Anlatıdaki örnek olayda hayvanların birbirleri ile dayanışması anlatılırken insanlara bazı önemli mesajları vermesi takdire şayandır. Tilki olmak insanları mutlu ediyorsa aldığı eğitim ve terbiye ile alakalıdır. Bu durumu iyi analiz eden politikacılar toplumun bu durumunu en ince ayrıntısına kadar inceleyerek yaşamına entegre etmeyi planlarlar.
Bu okuyarak yüksek bir makama gelip o makamın sayesinde zengin olmayı planlayan art niyetli insanların yöntemidir. Benzeri durum politikaya atılarak her türlü olumsuz davranışı yaprakta gerçekleştirilmektedir.
Toplumu yoksullaştırarak yardıma muhtaç hale gelmeleri bilinçli uygulamadır. Çünkü onların onayı ile politikadaki konumuları belirlenecektir. Yoksullaştır yardım et onları kendine bağla yöntemidir bu. Bu duruma alıştırılan toplumun bazı kesimleri bunu itiraz etmeden kabullenir. Durumu iyi olanlar dahi politikacılar yanaşarak nemalanmaya razı olurlar. Yoksul ve yardıma muhtaç olan vatandaşlara iktidarlar yardım etmek zorundadır. Bu sosyal devletin görevidir.
Bu zorunluluk yoksul insanlar tarafından bilinmez iktidarın uygulamalarını ulufe dağıtılıyor olarak düşünürler. Bu mantık onların yeterince eğitim almamalarının sonucudur. Demokrasi halkın oyları ile kendi kendisini yönetmesidir. Gelişmiş toplumlar bu konuda sistemin aksatacak her tür olumsuzluğu engelleyerek ideal yöntemleri uygulamaktadır.
Ülkemizin bulunduğu bölgelerdeki devletler krallık, monarşi ve otokrasi sistemlerin ağırlıklı olduğu yasaları anayasalara eklenerek devletlerine özgü yöntemler uygulanarak ülkeler idare edilirler. Avrupa ülkeleri gelişirken bölge ülkelerinin yoksullaşması bu nedenledir.

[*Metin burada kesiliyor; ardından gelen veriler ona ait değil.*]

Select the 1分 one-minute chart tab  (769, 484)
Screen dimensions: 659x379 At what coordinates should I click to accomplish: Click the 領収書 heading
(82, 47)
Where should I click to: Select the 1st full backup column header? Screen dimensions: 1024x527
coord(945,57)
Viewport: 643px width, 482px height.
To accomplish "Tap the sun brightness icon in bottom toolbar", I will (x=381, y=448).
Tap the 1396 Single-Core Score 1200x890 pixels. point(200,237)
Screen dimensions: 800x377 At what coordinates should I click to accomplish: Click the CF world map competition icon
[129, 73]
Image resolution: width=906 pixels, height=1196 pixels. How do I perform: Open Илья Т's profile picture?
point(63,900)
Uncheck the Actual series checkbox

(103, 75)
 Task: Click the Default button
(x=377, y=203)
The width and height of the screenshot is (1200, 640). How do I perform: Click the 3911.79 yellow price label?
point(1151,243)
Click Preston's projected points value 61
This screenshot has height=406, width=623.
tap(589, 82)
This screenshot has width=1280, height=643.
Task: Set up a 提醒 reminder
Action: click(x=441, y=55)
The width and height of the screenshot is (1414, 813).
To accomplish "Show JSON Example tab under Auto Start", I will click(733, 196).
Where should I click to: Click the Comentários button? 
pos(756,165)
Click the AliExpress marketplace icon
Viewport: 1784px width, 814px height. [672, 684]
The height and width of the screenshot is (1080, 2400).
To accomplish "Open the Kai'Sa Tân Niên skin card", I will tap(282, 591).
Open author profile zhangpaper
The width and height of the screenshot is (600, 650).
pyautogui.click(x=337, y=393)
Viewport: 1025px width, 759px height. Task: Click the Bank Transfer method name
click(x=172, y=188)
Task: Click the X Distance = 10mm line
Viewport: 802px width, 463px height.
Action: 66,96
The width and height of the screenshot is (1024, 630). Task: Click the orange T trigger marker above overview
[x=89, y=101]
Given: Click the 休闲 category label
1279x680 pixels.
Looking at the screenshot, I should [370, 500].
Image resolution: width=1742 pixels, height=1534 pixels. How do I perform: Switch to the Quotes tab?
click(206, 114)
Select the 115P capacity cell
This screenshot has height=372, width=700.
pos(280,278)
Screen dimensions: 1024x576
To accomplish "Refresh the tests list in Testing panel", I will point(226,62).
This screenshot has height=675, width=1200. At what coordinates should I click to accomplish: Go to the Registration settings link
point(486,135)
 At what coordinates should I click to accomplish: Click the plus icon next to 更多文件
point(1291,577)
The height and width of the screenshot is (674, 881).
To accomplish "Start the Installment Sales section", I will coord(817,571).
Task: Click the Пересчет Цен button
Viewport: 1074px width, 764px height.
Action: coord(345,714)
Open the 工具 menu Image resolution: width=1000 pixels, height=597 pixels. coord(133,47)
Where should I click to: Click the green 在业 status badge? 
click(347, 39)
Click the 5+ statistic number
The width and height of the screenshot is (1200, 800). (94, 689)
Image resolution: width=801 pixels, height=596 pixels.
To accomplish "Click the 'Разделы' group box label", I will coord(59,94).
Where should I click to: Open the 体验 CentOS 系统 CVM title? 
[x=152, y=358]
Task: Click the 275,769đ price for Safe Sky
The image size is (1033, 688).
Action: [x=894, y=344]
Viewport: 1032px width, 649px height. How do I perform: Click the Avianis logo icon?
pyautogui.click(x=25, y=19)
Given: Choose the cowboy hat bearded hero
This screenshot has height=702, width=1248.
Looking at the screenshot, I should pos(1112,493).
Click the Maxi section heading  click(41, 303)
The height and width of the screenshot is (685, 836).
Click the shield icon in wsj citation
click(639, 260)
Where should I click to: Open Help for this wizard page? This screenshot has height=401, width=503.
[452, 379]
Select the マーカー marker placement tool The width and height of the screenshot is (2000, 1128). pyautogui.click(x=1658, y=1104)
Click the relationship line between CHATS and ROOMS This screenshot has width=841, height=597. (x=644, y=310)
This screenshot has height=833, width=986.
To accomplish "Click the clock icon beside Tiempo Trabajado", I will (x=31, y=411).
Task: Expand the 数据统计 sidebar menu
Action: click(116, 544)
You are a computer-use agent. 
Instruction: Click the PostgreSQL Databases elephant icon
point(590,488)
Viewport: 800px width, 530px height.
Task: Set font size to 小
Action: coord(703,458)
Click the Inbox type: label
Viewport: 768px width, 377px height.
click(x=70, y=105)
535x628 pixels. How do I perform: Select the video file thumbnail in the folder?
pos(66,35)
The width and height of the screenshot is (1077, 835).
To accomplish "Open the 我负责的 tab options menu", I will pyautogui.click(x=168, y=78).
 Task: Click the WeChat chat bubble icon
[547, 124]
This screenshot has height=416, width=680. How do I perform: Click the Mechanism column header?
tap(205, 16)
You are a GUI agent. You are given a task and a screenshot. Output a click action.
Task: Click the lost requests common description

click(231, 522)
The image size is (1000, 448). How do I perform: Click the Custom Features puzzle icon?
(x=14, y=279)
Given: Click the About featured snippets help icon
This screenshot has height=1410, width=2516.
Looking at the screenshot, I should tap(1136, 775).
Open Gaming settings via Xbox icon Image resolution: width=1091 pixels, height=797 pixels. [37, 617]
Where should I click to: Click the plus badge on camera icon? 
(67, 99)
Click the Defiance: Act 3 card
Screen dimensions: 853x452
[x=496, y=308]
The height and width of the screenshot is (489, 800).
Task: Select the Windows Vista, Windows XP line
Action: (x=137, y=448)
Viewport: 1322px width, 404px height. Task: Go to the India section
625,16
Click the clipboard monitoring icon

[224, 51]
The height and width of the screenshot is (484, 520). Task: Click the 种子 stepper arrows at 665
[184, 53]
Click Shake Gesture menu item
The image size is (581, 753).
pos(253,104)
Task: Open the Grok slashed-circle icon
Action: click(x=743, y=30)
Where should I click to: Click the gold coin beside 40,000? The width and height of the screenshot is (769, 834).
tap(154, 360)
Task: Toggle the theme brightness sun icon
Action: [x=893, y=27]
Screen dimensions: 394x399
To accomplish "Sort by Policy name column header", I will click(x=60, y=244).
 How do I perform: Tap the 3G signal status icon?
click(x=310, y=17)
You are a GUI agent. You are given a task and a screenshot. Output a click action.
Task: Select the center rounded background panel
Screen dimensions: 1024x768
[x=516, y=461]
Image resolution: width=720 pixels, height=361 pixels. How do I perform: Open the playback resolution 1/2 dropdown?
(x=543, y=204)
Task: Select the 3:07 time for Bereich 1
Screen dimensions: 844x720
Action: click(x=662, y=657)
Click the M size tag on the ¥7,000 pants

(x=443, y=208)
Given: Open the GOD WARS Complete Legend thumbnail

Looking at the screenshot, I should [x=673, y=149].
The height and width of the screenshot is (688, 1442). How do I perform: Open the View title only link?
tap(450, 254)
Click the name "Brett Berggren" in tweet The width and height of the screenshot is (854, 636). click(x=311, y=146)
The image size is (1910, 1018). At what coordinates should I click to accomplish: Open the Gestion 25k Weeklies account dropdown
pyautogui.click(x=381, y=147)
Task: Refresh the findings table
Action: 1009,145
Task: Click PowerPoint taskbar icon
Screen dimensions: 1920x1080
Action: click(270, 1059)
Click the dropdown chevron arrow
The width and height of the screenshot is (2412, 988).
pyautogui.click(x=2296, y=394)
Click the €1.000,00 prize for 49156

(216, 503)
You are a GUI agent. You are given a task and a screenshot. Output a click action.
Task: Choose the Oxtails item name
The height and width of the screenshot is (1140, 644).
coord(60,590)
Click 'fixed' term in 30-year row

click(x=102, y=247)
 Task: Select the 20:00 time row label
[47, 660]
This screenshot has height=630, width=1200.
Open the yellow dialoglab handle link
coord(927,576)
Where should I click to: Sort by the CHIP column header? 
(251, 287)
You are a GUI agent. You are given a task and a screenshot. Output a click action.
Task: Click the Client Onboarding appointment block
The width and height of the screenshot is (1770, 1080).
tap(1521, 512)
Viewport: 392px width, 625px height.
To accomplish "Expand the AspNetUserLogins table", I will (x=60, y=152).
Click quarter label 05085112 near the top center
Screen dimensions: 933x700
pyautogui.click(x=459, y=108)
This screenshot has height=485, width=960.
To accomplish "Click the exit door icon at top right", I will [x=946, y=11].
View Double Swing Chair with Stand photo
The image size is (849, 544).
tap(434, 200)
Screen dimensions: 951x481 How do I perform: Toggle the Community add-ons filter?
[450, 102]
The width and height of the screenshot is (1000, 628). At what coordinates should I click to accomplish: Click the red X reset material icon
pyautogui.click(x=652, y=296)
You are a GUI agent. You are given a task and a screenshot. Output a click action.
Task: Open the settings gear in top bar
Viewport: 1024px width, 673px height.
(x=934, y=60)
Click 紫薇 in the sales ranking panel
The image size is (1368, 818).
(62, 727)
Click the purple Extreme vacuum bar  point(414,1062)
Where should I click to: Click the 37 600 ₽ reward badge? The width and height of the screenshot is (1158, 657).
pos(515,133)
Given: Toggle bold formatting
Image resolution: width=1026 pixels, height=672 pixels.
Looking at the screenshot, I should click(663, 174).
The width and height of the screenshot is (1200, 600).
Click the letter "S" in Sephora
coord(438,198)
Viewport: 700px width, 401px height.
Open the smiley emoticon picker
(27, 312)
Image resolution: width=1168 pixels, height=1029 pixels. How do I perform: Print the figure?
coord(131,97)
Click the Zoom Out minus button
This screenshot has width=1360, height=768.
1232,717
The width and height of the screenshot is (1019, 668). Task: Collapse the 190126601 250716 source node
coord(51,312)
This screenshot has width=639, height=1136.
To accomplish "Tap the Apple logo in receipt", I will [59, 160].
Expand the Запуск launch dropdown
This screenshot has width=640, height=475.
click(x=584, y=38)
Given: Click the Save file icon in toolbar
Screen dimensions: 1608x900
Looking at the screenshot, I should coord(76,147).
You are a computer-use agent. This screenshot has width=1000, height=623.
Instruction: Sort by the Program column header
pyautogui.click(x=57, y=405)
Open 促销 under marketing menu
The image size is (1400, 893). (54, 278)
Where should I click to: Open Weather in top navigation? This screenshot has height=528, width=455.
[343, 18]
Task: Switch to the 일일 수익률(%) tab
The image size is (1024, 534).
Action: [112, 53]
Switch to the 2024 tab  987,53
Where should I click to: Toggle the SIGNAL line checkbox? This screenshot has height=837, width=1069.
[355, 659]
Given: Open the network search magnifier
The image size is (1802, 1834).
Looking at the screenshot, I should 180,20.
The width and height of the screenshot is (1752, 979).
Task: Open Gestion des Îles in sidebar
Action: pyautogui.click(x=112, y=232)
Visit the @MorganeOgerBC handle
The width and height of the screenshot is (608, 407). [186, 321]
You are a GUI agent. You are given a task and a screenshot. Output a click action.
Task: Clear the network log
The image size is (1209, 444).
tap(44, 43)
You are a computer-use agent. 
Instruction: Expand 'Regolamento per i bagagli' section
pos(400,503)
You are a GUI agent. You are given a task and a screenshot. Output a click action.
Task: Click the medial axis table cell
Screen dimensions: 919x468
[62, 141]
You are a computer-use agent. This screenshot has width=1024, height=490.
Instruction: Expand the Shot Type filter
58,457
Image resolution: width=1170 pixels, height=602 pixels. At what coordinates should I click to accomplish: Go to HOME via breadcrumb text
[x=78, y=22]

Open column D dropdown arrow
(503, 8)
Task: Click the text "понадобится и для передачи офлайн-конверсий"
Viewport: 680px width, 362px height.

Çözüm ne? Ülkenin bu ortamdan çıkması için birkaç müdahale kötü gidişin kontrol altına alınması için yeterli olacaktır. Eğitimde çağdaş ve dünya standartlarında değişim gerçekleştirmek.
Hukuk adalette makam ve mevkilerine bakılmaksızın suçlu olan herkese yasaların ayrıcalıksız uygulanması. Toplumda gelir dağılımının her sınıftaki vatandaşa eşit olarak dağıtılması.
Bu tedbirler zor olsa da imkânsız değildir. Ülkenin düze çıkması için herkesin her kesin kendi konumuna göre elini taşın altına koyması şartından ödün verilmemelidir. İtibar yoksul toplumlar için lükstür.